On Friday, September 20, millions of people from all over the world took to the streets to protest political inaction on climate change. Rallies took place in over 150 countries and on all seven continents, collectively forming what some have described as the biggest global climate protest in history. One of the largest demonstrations, attended by an estimated quarter of a million people, took place in New York City. While Vassar’s Climate Strike rally attendance didn’t quite match those numbers, nearly 500 people joined in over the course of the day, and the on-campus crowd was just as passionate in its call for change.

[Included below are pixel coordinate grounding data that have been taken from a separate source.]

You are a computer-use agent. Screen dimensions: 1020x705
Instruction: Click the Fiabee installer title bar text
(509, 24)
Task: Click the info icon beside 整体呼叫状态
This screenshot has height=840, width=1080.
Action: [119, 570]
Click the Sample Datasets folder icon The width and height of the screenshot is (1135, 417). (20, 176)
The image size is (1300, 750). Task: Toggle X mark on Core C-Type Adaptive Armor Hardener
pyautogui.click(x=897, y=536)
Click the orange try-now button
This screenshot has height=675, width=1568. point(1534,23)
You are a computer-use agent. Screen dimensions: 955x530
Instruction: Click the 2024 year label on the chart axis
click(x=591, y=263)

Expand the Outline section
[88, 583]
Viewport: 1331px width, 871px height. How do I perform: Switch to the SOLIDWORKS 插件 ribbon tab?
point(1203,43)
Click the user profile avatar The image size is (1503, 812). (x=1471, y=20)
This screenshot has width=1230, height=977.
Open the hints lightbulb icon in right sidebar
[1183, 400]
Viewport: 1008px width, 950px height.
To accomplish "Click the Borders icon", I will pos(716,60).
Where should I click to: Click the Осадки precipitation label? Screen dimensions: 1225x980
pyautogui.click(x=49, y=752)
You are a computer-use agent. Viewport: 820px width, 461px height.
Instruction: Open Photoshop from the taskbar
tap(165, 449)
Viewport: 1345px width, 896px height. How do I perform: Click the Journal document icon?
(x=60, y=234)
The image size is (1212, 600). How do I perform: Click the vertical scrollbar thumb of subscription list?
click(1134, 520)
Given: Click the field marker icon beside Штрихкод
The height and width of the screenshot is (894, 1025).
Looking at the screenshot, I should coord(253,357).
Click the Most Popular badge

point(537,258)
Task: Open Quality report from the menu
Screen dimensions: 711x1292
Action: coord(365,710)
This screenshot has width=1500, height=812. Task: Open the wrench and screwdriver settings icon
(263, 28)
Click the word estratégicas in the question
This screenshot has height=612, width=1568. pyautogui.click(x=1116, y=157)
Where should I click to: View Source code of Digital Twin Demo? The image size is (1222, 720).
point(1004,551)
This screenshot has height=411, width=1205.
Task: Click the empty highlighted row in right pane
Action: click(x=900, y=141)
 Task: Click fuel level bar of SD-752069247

Vassar’s Climate Strike was organized by Vassar Students for Equitable Environmental Decisions, the Vassar Greens, and Poughkeepsie’s chapter of the Sunrise Movement, a nationwide, youth-led climate advocacy group.
One organizer of the on-campus Climate Strike, Clara Layzer ’20, said the release of last year’s United Nations Climate Change Annual Report, which declared that catastrophic change would occur by 2030 if greenhouse gas emissions are not reduced by 45 percent worldwide by that year, has acted as a galvanizing force in climate activism. If we only have 11 years to reverse course, she said, the time to act is now.
Compelled by this sense of urgency, members of the Vassar community, joined by members of the greater Poughkeepsie area, assembled on the Chapel lawn for the daylong strike. Local politicians, student organizers, and religious leaders spoke of the need to swiftly combat climate change.
Some speakers called on politicians to “listen to the scientists,” evoking the words of Greta Thunberg, the 16-year-old Swedish activist who has become the de facto face of the Climate Strike; others suggested everyday changes that individuals can make to reduce their carbon footprint, such as limiting the use of plastics and reducing meat consumption. Those in attendance also led a procession down Raymond Avenue and staged a “die-in” outside of Main Building to represent the mass extinctions that rapidly rising global temperatures could bring about.
Many of those at Vassar’s Climate Strike were clear in their belief that nothing could be accomplished without radical and sweeping political change. Some of these marchers voiced their support for Vassar’s decision to become entirely carbon neutral by 2030, and pledged to work with the college to ensure that this goal is achieved.
But more than anything, speakers and attendees alike stressed the futility of despair. Climate change, they said, would not be solved by apathy, and if the passionate and numerous crowds that gathered all over the world are any indication of global sentiment, there may be hope yet.